**Task objective:**
Output range, inclusive: from the line containing "compass direction label" to the line containing "Given: Expand the Coupling DC option". Restate those lines from the data below word for word and only those.

◆ ◆ ◆

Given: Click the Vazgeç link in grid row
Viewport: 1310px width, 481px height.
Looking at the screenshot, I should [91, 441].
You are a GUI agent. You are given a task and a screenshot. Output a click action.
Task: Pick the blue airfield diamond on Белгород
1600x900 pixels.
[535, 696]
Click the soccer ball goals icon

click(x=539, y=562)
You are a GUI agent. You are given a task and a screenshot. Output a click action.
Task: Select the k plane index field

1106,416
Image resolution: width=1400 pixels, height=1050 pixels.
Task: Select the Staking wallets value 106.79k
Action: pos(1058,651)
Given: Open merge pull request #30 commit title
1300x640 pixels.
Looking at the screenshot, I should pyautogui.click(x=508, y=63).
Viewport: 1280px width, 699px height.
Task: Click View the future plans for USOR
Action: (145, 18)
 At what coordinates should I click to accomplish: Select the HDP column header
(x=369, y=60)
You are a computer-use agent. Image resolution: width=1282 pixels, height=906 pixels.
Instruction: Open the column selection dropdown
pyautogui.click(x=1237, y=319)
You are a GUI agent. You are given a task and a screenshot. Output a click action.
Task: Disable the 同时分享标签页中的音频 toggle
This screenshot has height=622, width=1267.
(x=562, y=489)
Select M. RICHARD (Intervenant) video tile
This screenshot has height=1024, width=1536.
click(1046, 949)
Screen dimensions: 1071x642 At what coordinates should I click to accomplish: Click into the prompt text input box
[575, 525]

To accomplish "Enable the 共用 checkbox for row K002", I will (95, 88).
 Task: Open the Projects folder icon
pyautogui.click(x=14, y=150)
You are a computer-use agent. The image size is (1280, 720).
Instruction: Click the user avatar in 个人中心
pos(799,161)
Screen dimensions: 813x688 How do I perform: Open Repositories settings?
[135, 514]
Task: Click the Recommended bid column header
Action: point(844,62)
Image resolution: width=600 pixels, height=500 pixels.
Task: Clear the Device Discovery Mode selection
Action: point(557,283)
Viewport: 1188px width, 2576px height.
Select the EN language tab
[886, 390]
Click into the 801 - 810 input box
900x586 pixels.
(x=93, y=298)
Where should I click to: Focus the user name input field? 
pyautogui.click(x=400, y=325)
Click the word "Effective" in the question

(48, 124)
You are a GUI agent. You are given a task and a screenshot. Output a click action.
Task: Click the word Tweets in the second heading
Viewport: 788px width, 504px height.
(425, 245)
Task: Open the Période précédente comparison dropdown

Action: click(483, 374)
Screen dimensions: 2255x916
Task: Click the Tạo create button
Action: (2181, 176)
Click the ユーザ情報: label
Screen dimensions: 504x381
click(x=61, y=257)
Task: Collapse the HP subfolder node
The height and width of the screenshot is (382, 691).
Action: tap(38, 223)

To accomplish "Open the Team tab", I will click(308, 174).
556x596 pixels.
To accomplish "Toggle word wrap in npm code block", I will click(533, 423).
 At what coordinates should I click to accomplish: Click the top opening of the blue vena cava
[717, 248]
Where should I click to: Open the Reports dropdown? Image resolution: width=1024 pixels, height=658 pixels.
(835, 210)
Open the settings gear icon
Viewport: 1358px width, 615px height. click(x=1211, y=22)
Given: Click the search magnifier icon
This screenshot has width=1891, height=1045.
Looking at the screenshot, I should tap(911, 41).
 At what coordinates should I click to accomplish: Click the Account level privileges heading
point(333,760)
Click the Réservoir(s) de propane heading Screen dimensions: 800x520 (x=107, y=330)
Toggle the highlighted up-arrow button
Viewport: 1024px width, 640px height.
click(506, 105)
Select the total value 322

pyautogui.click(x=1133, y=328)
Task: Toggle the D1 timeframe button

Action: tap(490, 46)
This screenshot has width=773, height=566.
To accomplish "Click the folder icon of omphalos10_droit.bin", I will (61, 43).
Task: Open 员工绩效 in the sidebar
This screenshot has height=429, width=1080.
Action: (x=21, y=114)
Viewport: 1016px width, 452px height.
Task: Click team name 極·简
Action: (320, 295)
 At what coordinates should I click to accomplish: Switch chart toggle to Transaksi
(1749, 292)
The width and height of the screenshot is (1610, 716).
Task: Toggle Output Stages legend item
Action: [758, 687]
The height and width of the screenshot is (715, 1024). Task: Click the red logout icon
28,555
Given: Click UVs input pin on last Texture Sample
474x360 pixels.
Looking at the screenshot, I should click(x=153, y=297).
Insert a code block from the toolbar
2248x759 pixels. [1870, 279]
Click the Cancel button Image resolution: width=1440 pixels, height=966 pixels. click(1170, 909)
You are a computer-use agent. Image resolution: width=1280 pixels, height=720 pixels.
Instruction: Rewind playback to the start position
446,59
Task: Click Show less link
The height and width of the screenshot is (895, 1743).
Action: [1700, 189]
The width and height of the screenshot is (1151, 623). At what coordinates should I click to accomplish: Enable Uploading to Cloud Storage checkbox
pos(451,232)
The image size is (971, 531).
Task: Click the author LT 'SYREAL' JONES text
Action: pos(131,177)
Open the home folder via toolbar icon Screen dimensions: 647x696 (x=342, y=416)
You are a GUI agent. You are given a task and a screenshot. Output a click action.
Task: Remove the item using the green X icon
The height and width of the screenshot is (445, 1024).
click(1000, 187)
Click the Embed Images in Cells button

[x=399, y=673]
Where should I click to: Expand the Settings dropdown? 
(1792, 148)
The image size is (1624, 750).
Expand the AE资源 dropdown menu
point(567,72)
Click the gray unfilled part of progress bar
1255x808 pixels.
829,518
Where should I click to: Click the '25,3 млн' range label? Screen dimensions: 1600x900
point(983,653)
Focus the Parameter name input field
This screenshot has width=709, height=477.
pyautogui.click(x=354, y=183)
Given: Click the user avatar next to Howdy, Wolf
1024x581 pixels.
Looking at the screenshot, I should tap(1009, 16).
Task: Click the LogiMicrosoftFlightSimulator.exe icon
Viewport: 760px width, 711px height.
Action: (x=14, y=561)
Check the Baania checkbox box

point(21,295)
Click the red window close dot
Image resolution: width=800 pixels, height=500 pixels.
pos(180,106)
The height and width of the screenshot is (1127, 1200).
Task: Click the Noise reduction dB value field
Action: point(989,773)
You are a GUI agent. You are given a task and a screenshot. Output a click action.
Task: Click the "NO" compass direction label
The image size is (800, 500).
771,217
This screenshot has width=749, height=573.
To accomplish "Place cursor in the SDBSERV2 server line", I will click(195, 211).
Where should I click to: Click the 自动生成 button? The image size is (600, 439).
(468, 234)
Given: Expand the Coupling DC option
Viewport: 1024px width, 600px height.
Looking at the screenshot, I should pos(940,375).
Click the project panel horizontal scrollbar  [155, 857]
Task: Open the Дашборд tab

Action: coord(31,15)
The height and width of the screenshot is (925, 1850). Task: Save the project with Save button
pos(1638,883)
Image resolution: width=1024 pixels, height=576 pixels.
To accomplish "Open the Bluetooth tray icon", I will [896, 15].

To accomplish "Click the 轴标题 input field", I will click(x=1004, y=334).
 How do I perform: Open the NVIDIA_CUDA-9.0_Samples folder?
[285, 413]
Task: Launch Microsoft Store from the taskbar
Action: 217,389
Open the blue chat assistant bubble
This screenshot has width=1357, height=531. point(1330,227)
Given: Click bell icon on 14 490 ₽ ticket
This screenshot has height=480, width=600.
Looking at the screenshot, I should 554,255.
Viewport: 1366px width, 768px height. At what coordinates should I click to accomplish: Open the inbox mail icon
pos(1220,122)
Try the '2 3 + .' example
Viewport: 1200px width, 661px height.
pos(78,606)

◆ ◆ ◆

**Solution for this task:**
Task: Click the "NO" compass direction label
The image size is (800, 500).
771,217
This screenshot has width=749, height=573.
To accomplish "Place cursor in the SDBSERV2 server line", I will click(195, 211).
Where should I click to: Click the 自动生成 button? The image size is (600, 439).
(468, 234)
Given: Expand the Coupling DC option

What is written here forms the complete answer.